*TRY IT:* Start at the line holding "1242x2208 pixels.". Write out that line and each one after it to the end of the data, unchanged.

*Stored data entries:*

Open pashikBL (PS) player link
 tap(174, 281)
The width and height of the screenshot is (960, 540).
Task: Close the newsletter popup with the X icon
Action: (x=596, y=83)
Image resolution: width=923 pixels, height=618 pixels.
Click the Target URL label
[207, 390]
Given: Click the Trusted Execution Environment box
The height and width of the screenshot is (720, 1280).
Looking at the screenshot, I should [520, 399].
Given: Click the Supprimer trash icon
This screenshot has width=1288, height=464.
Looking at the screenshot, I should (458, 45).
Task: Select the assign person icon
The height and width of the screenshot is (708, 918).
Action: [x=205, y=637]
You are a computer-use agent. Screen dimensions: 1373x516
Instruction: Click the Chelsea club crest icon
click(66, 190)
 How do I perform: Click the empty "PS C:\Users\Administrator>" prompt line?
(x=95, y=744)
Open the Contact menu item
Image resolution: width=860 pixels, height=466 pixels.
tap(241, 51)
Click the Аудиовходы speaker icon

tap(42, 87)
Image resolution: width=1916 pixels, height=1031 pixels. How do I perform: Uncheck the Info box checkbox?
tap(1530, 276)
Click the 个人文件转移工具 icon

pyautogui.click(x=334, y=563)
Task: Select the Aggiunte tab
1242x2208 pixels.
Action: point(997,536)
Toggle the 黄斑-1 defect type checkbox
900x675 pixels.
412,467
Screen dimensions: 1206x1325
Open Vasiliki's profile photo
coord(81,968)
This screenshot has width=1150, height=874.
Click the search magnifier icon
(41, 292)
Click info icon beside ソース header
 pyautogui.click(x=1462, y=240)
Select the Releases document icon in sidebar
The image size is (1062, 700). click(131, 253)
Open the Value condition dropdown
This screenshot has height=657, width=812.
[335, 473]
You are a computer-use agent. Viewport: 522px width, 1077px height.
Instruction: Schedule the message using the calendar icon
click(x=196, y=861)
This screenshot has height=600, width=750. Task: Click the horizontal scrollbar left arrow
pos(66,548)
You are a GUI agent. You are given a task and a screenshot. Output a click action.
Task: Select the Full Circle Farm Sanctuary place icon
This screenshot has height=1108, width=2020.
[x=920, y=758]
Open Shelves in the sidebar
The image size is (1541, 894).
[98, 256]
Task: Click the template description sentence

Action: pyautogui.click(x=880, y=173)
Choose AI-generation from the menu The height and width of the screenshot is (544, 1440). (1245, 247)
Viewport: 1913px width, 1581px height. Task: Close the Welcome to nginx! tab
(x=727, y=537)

*EXERCISE RESULT:*
1242x2208 pixels.
Action: point(997,536)
Toggle the 黄斑-1 defect type checkbox
900x675 pixels.
412,467
Screen dimensions: 1206x1325
Open Vasiliki's profile photo
coord(81,968)
This screenshot has width=1150, height=874.
Click the search magnifier icon
(41, 292)
Click info icon beside ソース header
 pyautogui.click(x=1462, y=240)
Select the Releases document icon in sidebar
The image size is (1062, 700). click(131, 253)
Open the Value condition dropdown
This screenshot has height=657, width=812.
[335, 473]
You are a computer-use agent. Viewport: 522px width, 1077px height.
Instruction: Schedule the message using the calendar icon
click(x=196, y=861)
This screenshot has height=600, width=750. Task: Click the horizontal scrollbar left arrow
pos(66,548)
You are a GUI agent. You are given a task and a screenshot. Output a click action.
Task: Select the Full Circle Farm Sanctuary place icon
This screenshot has height=1108, width=2020.
[x=920, y=758]
Open Shelves in the sidebar
The image size is (1541, 894).
[98, 256]
Task: Click the template description sentence

Action: pyautogui.click(x=880, y=173)
Choose AI-generation from the menu The height and width of the screenshot is (544, 1440). (1245, 247)
Viewport: 1913px width, 1581px height. Task: Close the Welcome to nginx! tab
(x=727, y=537)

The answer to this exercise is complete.